Population, 'c. of the United States

Published February, 4, 1829

Page 3 Column 1a

Population, 'c. of the United States.

A valuable paper on the population of the United States, in reference to the census of 1830, is published in a late western paper. It is calculated, from the known ratio of increase since 1790, when the number of inhabitants was 3,816,450 that at the next census, the number will amount to 12,520,500-giving an addition in 40 years, of 3,604,044. The following facts are deduced from this estimate:

The population of the United States has in forty years been trebled.

Two states which in that time have received the greatest accessions of numbers are, New York, Ohio, and Pennsylvania.

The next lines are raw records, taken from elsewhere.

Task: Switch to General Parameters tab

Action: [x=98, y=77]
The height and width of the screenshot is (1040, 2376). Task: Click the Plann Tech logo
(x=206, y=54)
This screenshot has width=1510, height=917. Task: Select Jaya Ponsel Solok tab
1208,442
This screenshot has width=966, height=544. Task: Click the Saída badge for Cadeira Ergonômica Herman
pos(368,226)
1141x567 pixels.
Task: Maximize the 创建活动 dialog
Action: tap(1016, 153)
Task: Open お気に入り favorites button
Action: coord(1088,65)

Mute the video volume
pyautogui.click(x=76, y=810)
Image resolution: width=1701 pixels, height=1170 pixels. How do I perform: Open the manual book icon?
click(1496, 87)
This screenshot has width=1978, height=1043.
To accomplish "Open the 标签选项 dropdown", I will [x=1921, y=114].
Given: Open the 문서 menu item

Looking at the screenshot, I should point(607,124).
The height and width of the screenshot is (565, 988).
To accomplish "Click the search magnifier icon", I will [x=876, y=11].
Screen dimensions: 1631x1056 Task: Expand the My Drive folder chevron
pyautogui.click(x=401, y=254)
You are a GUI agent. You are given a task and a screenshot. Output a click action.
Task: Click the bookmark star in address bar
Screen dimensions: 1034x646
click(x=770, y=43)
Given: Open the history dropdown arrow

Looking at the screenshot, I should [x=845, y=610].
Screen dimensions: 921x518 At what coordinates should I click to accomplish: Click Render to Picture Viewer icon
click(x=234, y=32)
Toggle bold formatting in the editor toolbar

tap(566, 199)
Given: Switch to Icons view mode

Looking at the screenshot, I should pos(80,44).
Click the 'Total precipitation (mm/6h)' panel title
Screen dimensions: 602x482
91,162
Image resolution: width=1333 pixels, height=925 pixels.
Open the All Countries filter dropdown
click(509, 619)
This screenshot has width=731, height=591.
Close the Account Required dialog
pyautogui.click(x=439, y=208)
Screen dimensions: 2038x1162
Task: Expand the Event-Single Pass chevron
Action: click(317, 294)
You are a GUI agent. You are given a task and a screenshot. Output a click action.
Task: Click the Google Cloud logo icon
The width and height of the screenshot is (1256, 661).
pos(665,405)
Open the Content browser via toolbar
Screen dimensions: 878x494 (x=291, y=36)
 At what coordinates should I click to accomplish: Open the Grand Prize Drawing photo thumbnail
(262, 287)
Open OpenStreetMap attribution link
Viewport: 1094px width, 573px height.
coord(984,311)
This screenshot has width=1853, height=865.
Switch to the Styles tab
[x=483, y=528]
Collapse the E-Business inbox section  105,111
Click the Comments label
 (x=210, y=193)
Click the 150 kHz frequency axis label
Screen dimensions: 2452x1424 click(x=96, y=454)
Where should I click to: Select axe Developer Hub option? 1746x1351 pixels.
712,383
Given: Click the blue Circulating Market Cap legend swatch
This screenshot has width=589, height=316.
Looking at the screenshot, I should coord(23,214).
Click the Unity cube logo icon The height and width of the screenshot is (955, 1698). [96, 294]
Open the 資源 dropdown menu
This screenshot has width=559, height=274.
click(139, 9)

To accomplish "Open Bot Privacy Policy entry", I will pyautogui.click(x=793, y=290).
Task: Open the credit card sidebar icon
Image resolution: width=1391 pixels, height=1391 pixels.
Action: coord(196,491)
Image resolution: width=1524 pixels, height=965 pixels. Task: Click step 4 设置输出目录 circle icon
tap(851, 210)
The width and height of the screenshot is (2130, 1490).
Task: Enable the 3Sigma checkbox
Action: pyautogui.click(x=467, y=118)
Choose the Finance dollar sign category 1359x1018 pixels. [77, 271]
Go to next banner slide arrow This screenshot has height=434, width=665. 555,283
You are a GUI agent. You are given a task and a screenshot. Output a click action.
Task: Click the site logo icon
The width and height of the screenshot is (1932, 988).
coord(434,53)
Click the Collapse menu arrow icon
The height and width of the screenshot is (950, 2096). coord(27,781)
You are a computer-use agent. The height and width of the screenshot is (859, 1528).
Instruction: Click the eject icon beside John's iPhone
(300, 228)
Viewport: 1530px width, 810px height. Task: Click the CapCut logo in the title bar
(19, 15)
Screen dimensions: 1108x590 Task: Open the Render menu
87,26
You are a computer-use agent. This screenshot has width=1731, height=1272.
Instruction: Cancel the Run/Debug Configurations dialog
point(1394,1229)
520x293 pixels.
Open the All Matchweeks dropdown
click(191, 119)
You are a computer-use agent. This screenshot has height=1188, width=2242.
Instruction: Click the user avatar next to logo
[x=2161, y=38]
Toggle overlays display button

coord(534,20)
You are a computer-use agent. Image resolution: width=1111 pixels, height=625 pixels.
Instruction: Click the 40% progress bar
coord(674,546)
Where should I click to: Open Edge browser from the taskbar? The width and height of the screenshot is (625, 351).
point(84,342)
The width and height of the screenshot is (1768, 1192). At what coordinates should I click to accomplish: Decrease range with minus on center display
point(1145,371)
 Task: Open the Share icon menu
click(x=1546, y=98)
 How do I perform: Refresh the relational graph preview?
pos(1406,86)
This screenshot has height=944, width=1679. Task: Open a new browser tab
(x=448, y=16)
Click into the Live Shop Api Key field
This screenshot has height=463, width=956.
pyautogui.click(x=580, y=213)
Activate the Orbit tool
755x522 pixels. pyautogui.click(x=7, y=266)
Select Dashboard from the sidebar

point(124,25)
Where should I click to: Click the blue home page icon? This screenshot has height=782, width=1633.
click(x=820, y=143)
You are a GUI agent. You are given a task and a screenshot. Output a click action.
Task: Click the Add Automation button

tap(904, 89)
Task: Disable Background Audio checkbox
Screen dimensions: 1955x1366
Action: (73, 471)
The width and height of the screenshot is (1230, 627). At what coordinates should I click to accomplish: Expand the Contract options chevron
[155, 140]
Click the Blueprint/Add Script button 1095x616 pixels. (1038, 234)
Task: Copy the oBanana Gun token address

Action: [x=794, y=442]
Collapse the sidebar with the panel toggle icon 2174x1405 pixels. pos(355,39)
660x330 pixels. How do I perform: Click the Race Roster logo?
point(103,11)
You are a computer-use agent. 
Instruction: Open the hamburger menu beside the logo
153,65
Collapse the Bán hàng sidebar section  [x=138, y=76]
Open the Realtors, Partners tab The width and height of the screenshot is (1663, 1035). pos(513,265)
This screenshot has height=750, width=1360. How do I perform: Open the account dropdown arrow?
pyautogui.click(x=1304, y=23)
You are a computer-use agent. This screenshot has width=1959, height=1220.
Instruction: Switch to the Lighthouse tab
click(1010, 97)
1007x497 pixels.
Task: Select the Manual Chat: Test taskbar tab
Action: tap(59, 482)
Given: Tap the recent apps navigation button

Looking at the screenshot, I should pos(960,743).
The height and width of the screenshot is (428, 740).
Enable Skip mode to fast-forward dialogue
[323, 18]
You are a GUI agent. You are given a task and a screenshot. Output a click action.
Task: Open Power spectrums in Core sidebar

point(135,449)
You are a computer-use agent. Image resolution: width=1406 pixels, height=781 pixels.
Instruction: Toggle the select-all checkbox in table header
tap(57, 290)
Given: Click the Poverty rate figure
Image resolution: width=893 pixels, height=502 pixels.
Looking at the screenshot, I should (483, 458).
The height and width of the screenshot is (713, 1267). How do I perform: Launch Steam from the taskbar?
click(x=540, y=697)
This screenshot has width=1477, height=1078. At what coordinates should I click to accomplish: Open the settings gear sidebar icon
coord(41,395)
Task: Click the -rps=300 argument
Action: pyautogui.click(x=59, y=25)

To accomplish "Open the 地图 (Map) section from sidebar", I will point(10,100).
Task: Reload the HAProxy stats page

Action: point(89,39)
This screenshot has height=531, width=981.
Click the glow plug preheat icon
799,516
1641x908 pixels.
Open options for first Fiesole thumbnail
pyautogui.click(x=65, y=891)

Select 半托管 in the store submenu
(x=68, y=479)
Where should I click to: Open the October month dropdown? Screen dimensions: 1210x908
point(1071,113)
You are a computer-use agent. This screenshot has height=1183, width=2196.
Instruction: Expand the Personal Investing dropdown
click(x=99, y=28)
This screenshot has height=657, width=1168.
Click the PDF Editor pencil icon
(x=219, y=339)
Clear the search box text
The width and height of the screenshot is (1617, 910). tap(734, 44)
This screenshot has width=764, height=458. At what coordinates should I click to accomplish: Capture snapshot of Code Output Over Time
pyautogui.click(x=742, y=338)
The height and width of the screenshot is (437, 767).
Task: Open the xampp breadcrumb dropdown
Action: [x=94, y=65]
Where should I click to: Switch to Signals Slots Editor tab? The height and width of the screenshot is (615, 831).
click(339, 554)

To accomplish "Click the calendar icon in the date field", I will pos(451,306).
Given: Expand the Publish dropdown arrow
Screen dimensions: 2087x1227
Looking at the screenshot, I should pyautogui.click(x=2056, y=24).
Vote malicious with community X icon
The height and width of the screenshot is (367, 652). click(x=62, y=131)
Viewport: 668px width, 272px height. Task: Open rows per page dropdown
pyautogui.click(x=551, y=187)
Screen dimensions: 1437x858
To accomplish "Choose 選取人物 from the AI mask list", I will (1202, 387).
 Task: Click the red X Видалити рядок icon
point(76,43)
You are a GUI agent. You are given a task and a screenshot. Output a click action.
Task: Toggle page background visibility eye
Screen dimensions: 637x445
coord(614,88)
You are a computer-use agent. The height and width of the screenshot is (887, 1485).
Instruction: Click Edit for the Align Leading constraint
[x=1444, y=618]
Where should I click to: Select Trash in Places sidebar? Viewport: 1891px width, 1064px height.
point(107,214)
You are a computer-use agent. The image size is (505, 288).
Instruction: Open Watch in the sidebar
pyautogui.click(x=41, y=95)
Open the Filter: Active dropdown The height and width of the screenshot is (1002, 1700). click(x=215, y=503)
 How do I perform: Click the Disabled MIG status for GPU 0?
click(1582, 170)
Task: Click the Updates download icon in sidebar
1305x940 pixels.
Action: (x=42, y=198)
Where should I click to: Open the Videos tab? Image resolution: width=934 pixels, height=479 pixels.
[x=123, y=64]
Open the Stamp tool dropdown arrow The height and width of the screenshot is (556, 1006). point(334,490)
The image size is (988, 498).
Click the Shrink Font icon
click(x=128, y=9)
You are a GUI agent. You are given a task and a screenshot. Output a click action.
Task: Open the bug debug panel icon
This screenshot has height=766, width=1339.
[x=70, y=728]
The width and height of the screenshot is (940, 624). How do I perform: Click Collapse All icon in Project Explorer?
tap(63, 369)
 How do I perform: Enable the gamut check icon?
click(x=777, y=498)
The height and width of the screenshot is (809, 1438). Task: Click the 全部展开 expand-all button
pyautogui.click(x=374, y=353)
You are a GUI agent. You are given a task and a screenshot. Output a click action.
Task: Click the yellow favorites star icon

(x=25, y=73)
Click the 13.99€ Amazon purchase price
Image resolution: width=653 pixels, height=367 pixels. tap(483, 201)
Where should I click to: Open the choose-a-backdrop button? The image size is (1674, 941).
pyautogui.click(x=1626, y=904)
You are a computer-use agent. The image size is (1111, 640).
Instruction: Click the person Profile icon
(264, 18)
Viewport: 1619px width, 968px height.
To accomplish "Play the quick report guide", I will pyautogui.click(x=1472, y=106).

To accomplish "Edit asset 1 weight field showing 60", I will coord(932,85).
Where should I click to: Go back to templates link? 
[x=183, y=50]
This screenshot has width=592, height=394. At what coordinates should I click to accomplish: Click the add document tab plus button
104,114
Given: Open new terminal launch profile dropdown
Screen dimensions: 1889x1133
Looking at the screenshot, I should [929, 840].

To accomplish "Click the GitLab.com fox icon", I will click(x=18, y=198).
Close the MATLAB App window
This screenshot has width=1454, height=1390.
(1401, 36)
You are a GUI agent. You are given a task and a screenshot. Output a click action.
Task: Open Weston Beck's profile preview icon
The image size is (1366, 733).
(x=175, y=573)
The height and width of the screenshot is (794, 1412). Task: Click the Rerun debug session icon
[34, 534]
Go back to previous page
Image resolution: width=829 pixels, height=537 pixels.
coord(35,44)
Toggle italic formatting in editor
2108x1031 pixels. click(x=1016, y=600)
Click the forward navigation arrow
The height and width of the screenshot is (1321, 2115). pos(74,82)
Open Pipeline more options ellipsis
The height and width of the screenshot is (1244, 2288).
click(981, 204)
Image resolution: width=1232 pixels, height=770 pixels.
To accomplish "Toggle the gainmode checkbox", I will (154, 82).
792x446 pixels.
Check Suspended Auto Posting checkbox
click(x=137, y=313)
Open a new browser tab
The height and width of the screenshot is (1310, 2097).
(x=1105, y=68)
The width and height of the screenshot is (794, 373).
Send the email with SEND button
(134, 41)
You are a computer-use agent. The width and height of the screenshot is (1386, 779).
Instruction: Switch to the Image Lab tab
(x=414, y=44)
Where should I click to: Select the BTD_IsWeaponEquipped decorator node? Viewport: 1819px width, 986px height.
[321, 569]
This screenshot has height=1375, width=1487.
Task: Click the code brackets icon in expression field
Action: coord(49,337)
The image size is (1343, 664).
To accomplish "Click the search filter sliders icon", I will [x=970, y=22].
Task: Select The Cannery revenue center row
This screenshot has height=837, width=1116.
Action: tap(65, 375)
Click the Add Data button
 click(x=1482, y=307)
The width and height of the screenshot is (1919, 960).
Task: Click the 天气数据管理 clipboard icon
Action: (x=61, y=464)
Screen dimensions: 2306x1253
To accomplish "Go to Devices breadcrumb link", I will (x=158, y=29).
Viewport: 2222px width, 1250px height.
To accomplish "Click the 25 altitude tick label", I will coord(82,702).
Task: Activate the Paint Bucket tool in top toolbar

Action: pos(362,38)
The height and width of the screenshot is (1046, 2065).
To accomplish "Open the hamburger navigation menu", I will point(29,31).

That the middle and western non slave holding states, being N. York and N. Jersey, Pennsylvania, Ohio, Indiana, and Illinois, have, in this space of time, multiplied their people more than five fold, and contain now more than half the inhabitants of the United States.

That the southern slave holding states so called, Maryland, Virginia, N. Carolina, S. Carolina, Alabama, Mississippi, and Louisiana, have in that period, only doubled, and from nearly half, are reduced to less than one third of the whole population.

That in reference to the most important points of national policy to protection of American industry, the centre [sic] of power has been entirely changed.